Comparative study on engineering properties of cement-based backfill material for sustainable urban area

Abstract

• Relative permittivity of CLSM decreases with curing time during step II and III. • Compressional-wave velocity exponentially increases with curing time during step III. • Relative permittivity increases with FC because silts lead to water absorption. • Silts on force chain and pore distribution by FC affect compressional-wave velocity. • Strength can be expressed as a function of the wave velocity and the permittivity. Backfill materials used in urban areas should have suitable mechanical properties (e.g., strength and flowability) for safety and serviceability of constructed geo-infrastructures.

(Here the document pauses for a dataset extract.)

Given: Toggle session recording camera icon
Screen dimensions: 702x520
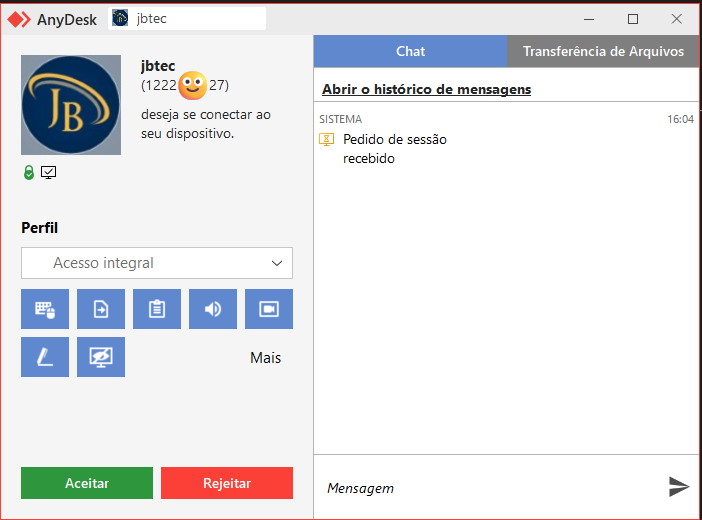Looking at the screenshot, I should (269, 309).
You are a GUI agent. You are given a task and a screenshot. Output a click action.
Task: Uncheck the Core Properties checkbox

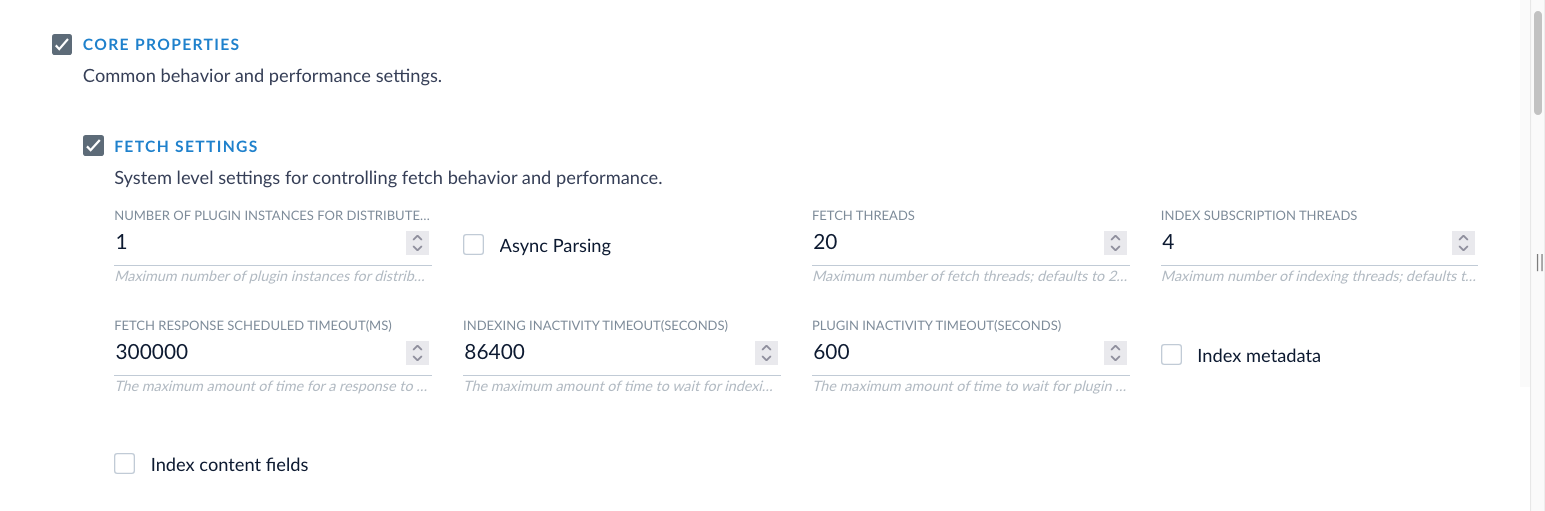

The objective of this study was to estimate the relative permittivity and compressional-wave velocity to correlate them with the unconfined compressive strength of a controlled low-strength material (CLSM) for backfill. CLSMs with fines content (FC) of 30 %, 50 %, and 90 % were prepared in sensing molds instrumented by a time domain reflectometry probe and piezo disk element. The test results show that the relative permittivity decreases with respect to the curing time, whereas the compressional-wave velocity and unconfined compressive strength increase. In addition, the relative permittivity increases as the FC increases owing to the water content, while the compressional-wave velocity and unconfined compressive strength decrease owing to the FC effect on the force chain. In this context, the FC might disturb the load-carrying matrix, and it results in remaining water and delays the curing time within 672 h. From the correlations, the relationship between the unconfined compressive strength and compressional-wave velocity with respect to the relative permittivity can be reliably constructed at an R 2 of 0.83. For this reason, it is considered that the water content from the relative permittivity can improve the relationship between strength and stiffness. Consequently, the time domain reflectometry probe can be effectively used for reliable assessment of CLSM strength during curing.